● Task to complete
There are pictures in the records below; leave them out and set down exactly the lines from the one holding "Task: Select the XL size row label" through the one holding "Toggle favorite star on 学籍异动 card".

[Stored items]
▶

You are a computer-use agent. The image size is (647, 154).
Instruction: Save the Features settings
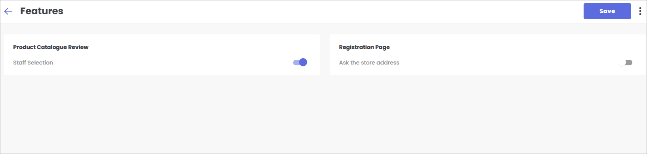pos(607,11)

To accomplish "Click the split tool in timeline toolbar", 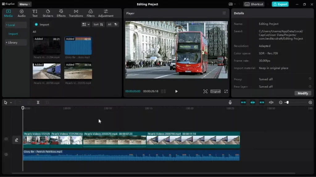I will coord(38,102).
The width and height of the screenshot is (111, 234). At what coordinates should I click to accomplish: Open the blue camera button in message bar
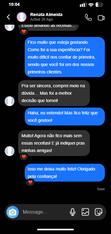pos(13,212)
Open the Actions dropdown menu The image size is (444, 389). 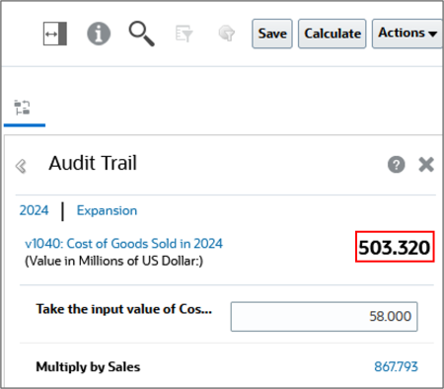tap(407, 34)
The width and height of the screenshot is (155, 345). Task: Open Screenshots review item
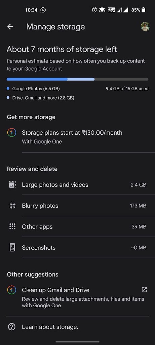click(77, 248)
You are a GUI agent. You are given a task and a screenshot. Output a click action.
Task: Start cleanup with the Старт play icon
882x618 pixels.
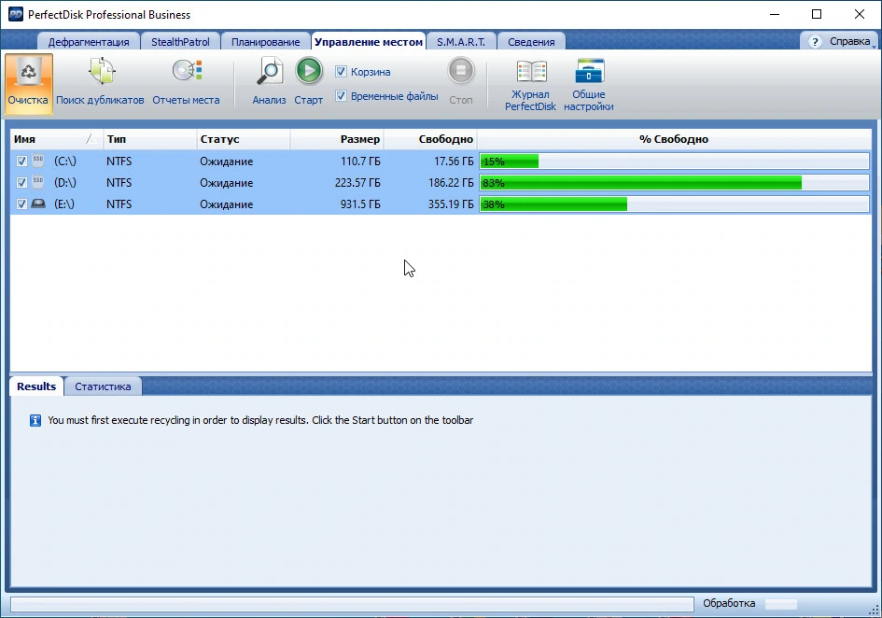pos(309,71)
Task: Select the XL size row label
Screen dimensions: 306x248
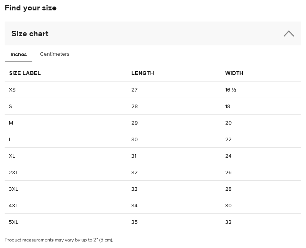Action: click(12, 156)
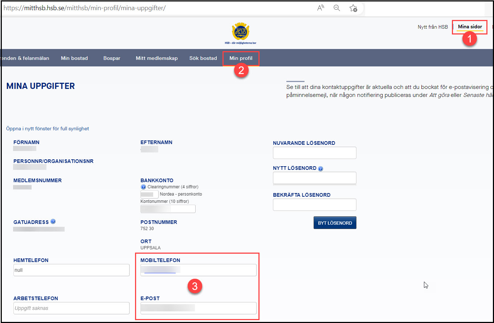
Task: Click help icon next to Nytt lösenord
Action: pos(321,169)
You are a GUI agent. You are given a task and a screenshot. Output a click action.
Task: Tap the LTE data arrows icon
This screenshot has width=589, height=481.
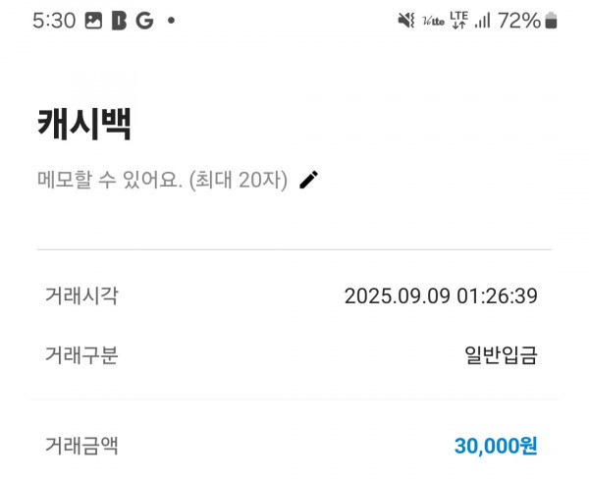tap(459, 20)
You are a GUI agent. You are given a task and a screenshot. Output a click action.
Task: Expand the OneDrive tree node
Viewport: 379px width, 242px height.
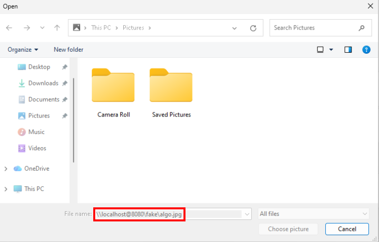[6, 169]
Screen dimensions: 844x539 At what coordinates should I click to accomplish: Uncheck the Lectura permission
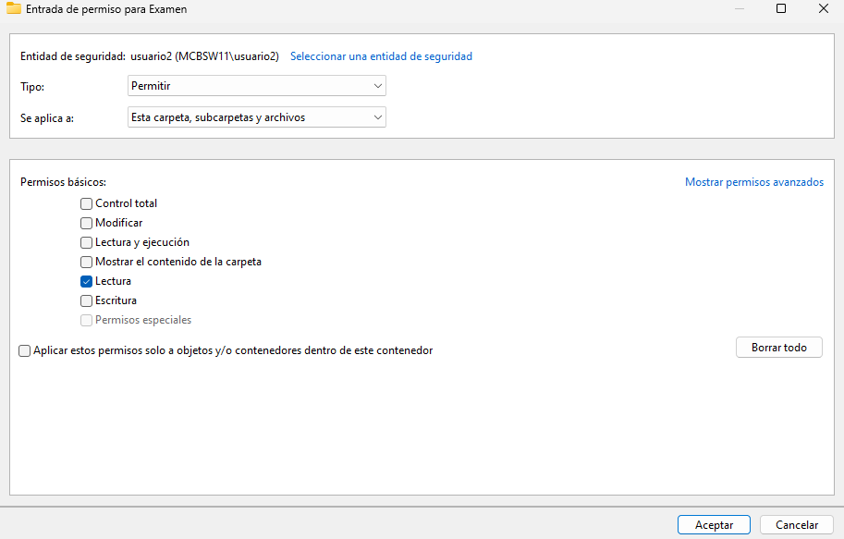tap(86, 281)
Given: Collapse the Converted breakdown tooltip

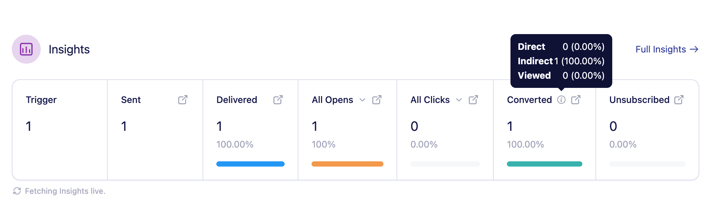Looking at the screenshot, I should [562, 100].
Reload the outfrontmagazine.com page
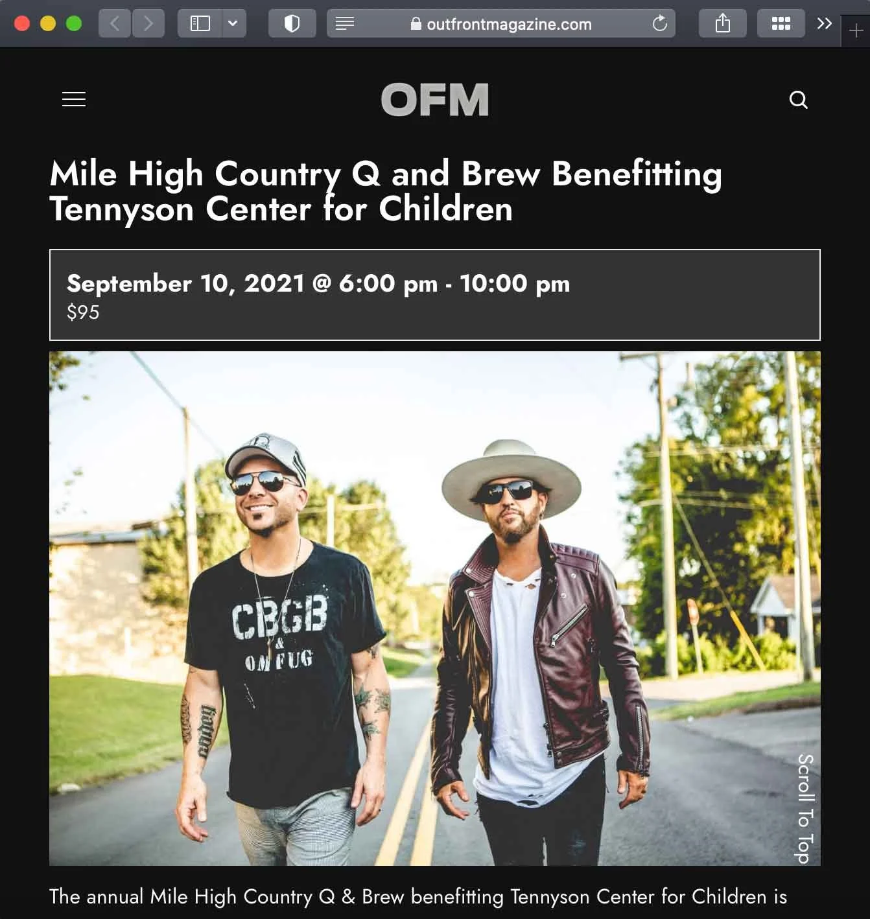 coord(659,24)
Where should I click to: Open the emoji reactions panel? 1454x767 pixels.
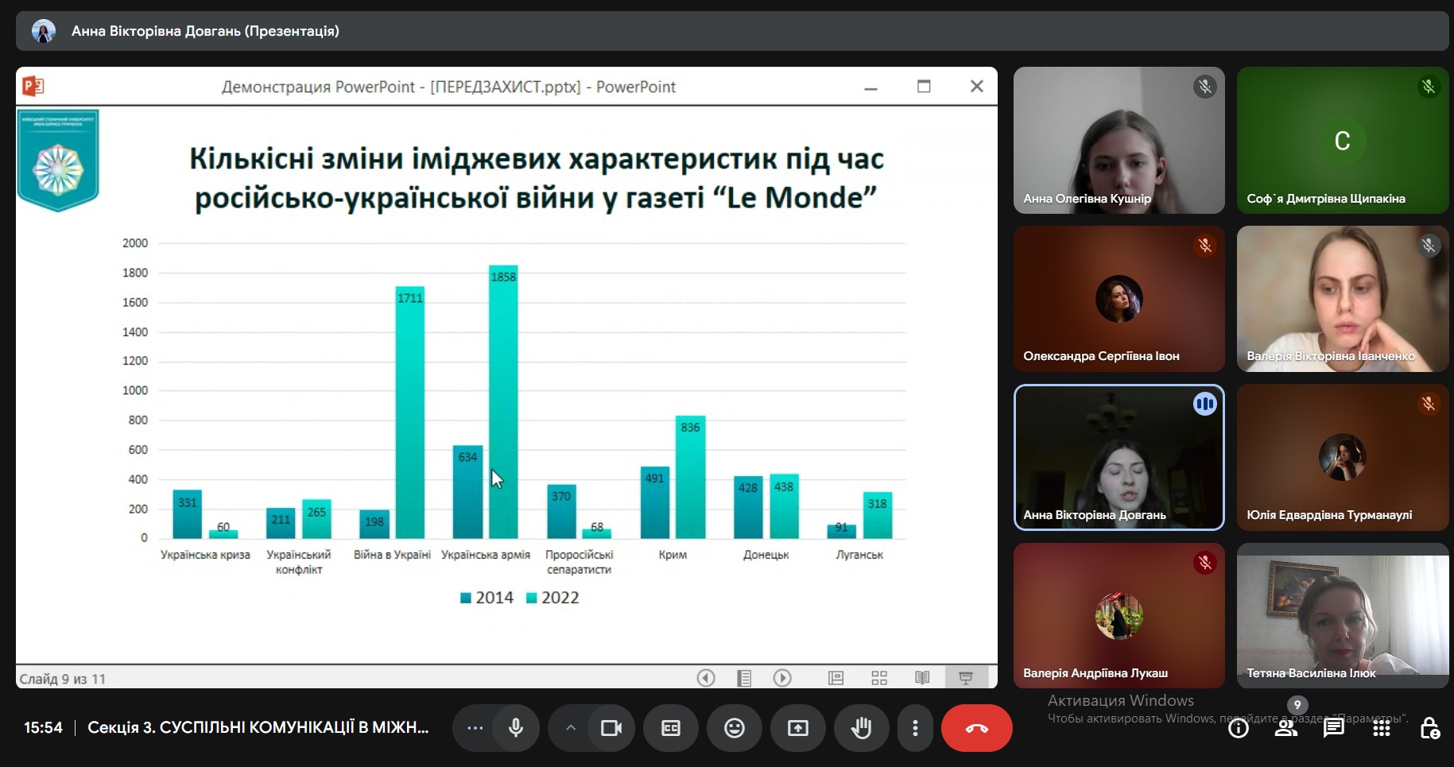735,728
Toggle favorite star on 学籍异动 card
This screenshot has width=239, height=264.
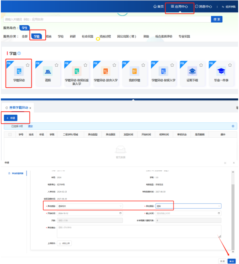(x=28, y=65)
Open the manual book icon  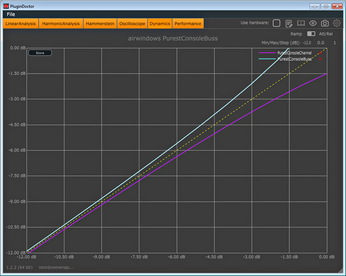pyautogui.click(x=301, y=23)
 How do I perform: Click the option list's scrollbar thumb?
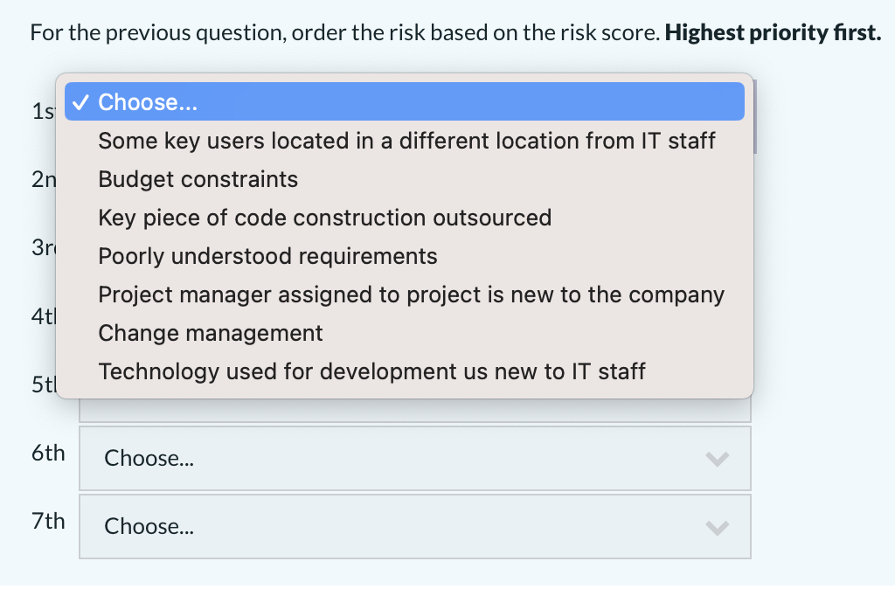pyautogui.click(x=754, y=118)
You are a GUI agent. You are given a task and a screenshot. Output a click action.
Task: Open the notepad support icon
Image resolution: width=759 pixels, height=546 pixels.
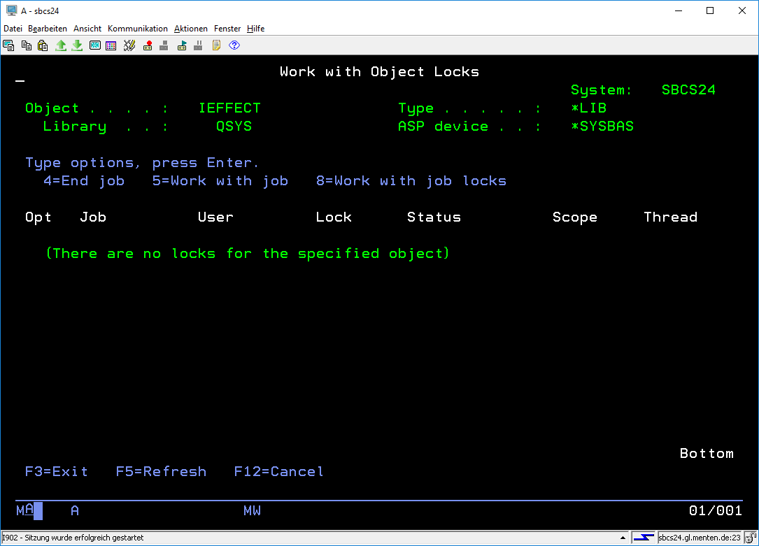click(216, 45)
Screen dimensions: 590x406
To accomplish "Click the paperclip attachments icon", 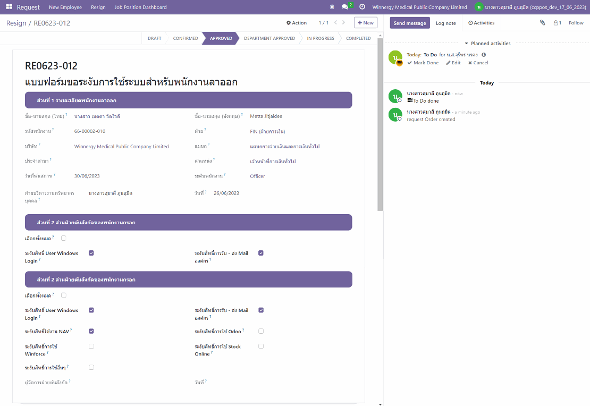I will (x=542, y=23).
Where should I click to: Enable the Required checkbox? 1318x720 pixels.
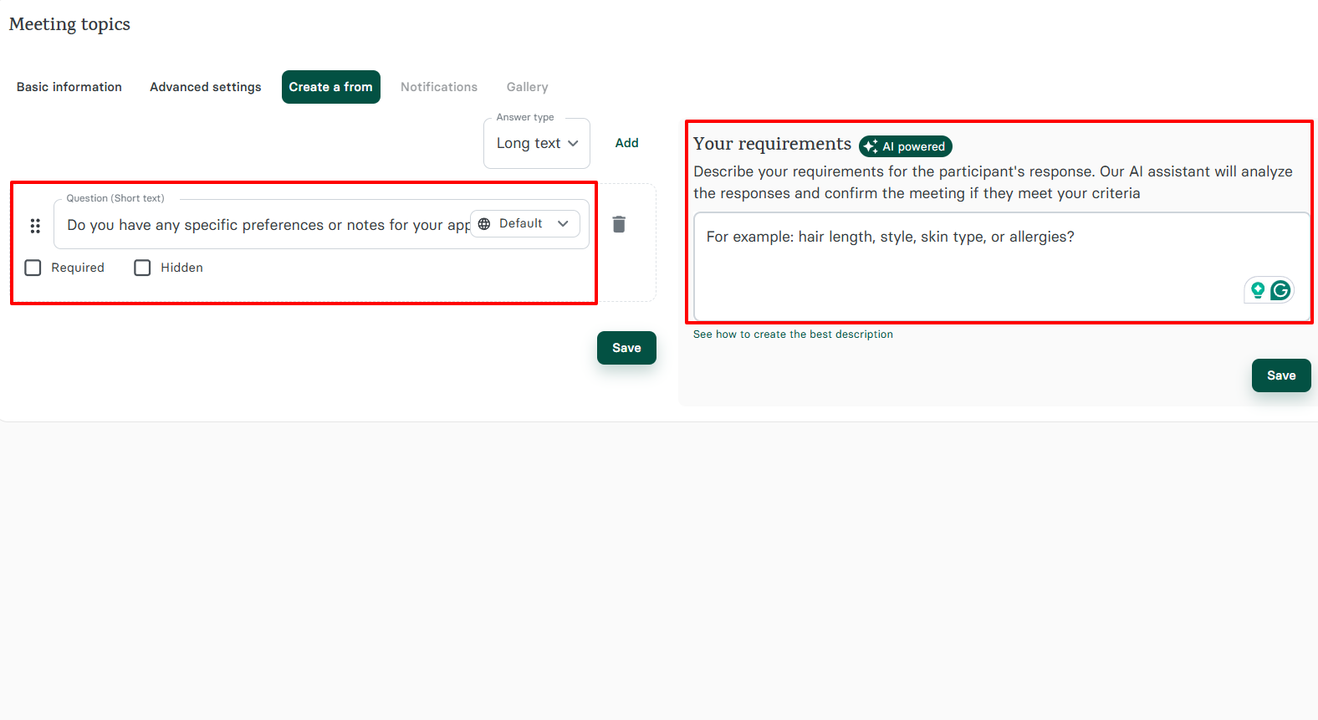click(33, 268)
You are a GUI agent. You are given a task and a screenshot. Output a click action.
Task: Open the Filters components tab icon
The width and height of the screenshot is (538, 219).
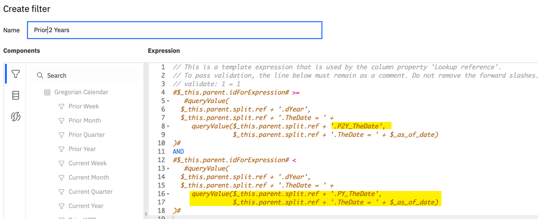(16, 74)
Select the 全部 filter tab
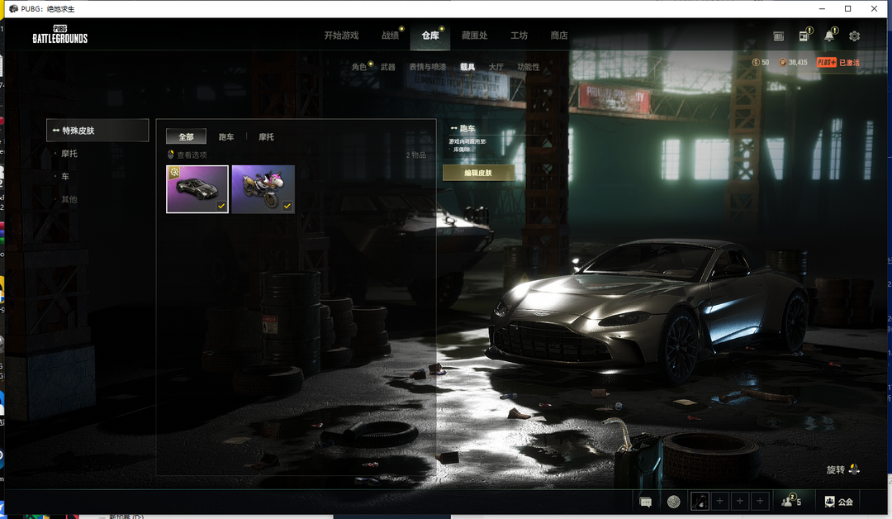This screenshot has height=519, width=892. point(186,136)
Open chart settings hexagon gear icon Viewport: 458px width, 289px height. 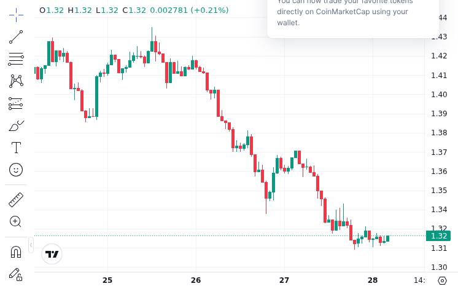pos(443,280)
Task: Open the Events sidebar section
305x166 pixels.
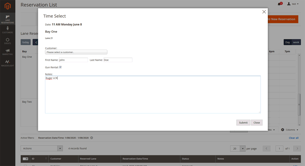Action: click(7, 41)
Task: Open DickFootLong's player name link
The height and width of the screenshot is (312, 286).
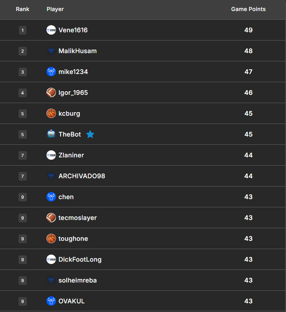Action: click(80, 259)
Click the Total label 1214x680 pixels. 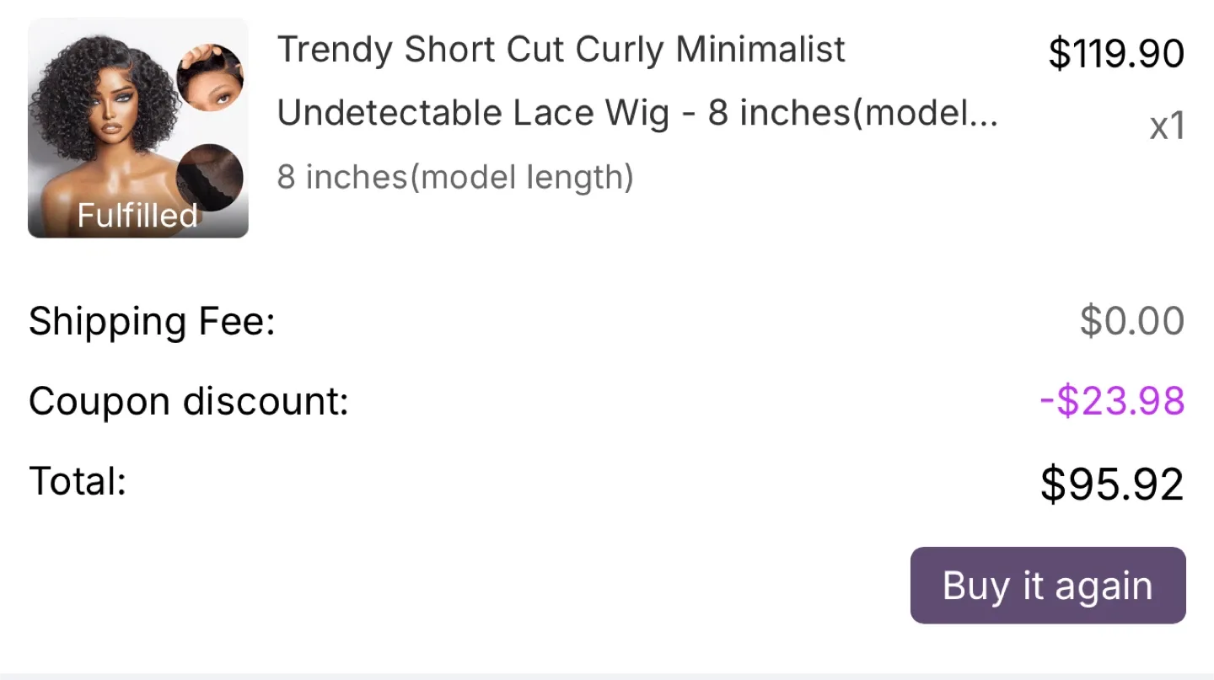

◀

● Your response
Task: Select the XL size row label
Screen dimensions: 306x248
Action: click(12, 156)
Task: Click help icon next to Nytt lösenord
Action: pos(321,169)
You are a GUI agent. You are given a task and a screenshot. Output a click action.
Task: Tap the LTE data arrows icon
This screenshot has width=589, height=481.
tap(459, 20)
You are a GUI agent. You are given a task and a screenshot. Output a click action.
Task: Expand the OneDrive tree node
Viewport: 379px width, 242px height.
[6, 169]
Screen dimensions: 844x539 At what coordinates should I click to accomplish: Uncheck the Lectura permission
tap(86, 281)
Given: Collapse the Converted breakdown tooltip

Looking at the screenshot, I should [562, 100].
Reload the outfrontmagazine.com page
 coord(659,24)
Where should I click to: Open the emoji reactions panel? 1454x767 pixels.
735,728
Toggle favorite star on 学籍异动 card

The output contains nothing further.